右京は、小料理屋の女将・月本幸子(鈴木杏樹)の紹介で、羽賀(音尾琢真)という男に会い、「工藤春馬という男を捜してほしい」と言う。一方、冠城亘(反町隆史)も桜子(大谷みつほ)という女性から、「工藤春馬という男を捜してほしい」という依頼を受けていた。
羽賀も桜子も、工藤の自家製シガーの香りに惹かれ、知り合ったのだという。「その香りに、心を奪われた」という2人は、週に1度会って、シガーを分けてもらっていた。それだけの関係であったが、「もう一度、あの香りを味わいたい」と、羽賀と桜子は人探しを依頼したのだった。
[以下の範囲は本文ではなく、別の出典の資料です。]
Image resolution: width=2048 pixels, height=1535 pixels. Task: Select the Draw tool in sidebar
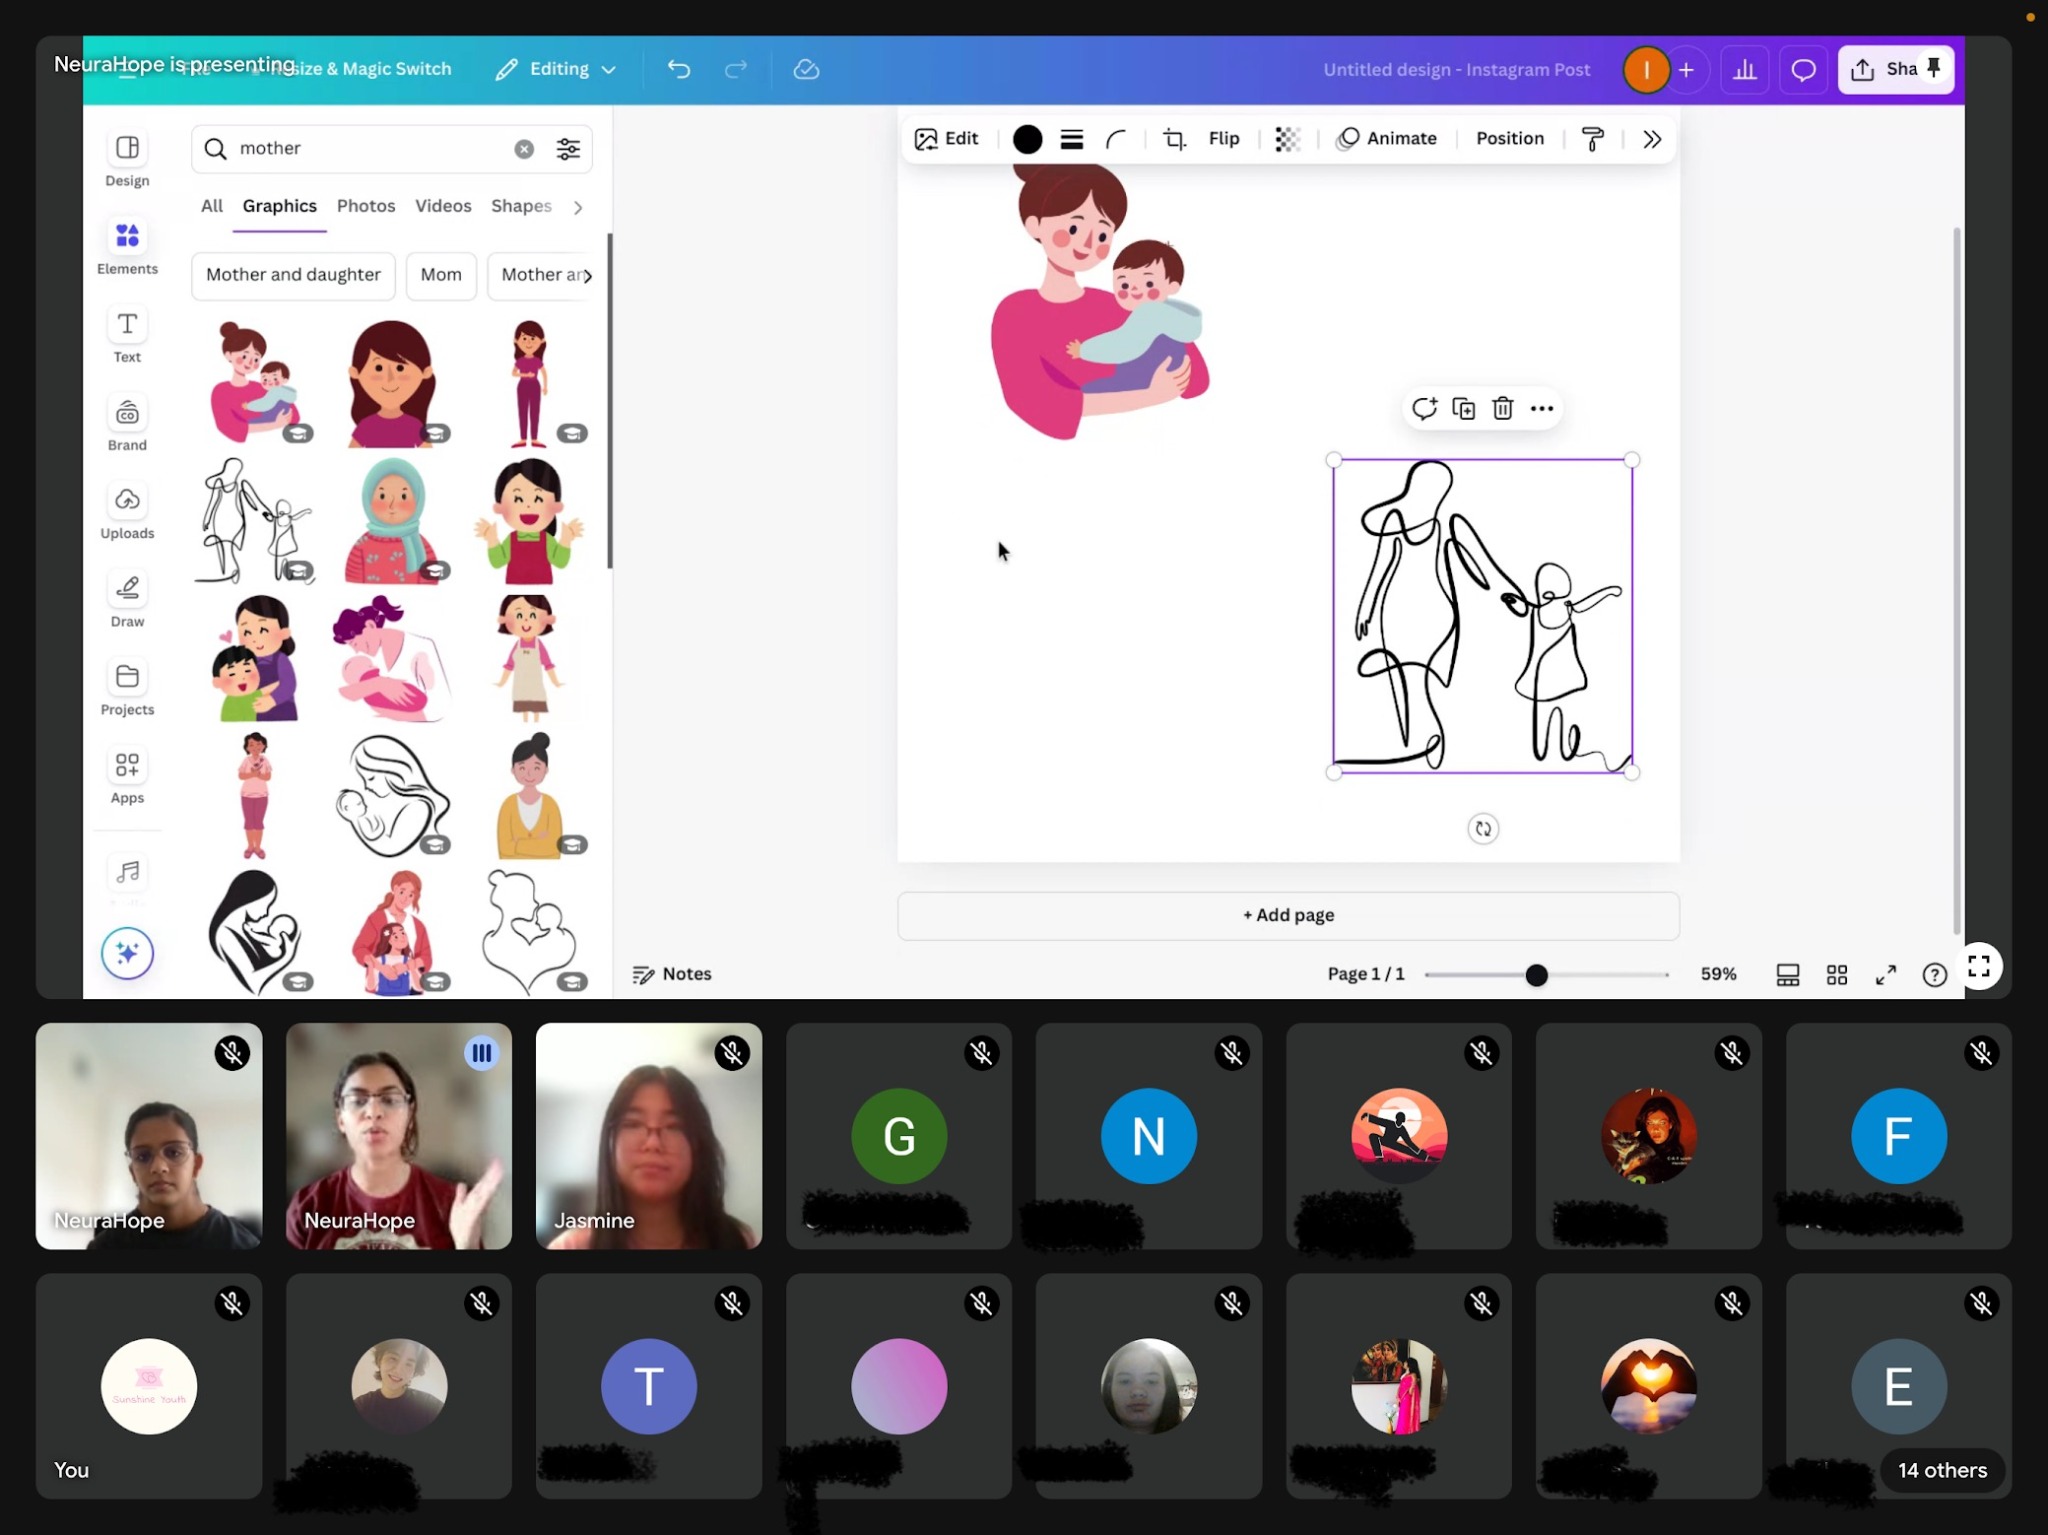(127, 599)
捜査一課の刑事が確認した遺体は、「野中樹生」という男のものだった。野中は、桜子が吸っていた珍しい銘柄のタバコを吸っていた。そして、傍らにはリトルシガーの吸い殻が発見された。
右京と亘は、同じ人物を追っているとお互いに気づき、一緒に人探しを始める。青木年男(浅利陽介)は、「捜査一課が発見した遺体のそばに、リトルシガーの吸い殻があった」と明かす。
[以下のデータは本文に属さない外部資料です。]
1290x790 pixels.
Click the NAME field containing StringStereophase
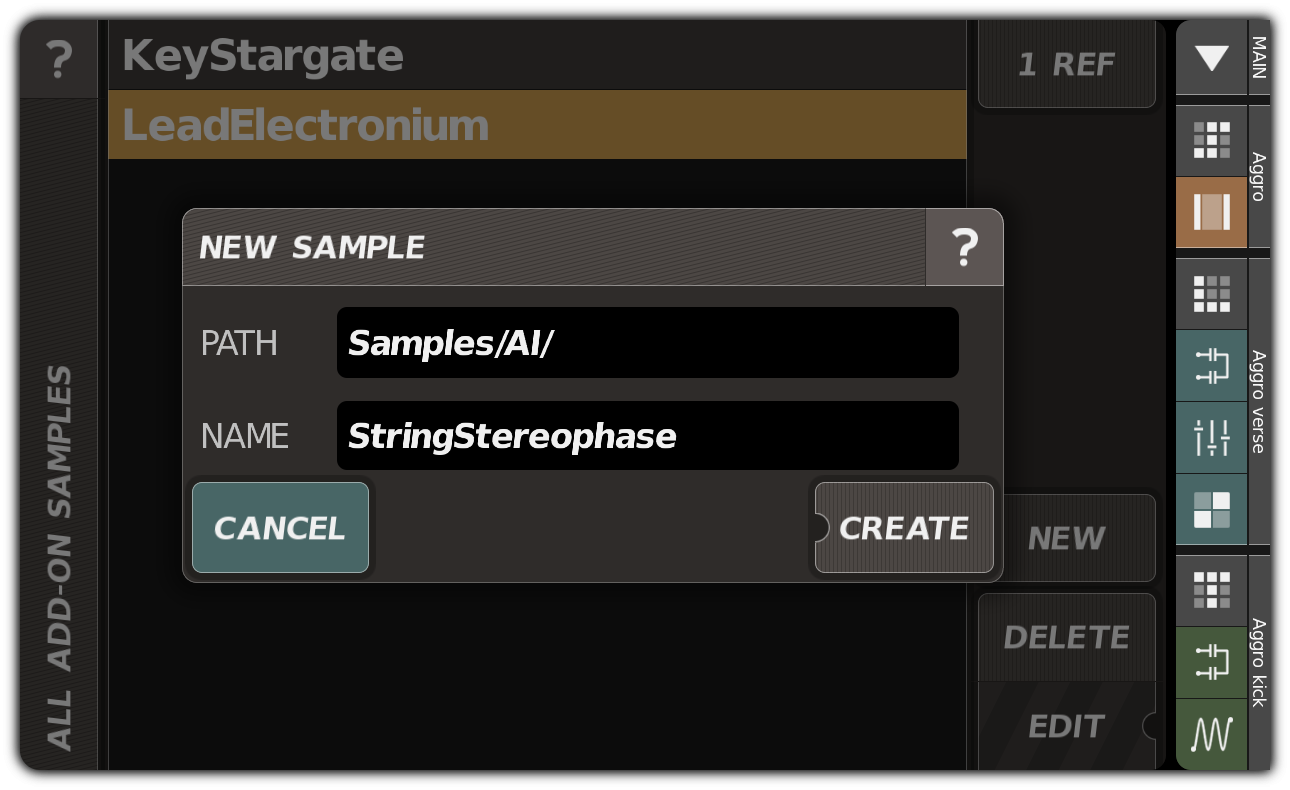pos(647,435)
青木は、野中の資料を渡す。野中は、「お前はこんなところにいちゃいけない」という口癖があったのだという。また、野中は、ヤミ金を営む半グレ集団の男を殴り殺した。報復を恐れ、野中は逃亡したのだという。
右京と亘は、野中の写真を羽賀、桜子に見せる。両者とも、地元が近いため、野中のことを知っていた。そして、野中が吸っていたため、同じ銘柄のタバコを2人は吸うようになったのだった。そして、2人とも「チェーンスモーカー」だった。そこで右京は、「工藤さんのシガーを吸えたなら、それを最後の1本にする」と約束してもらう。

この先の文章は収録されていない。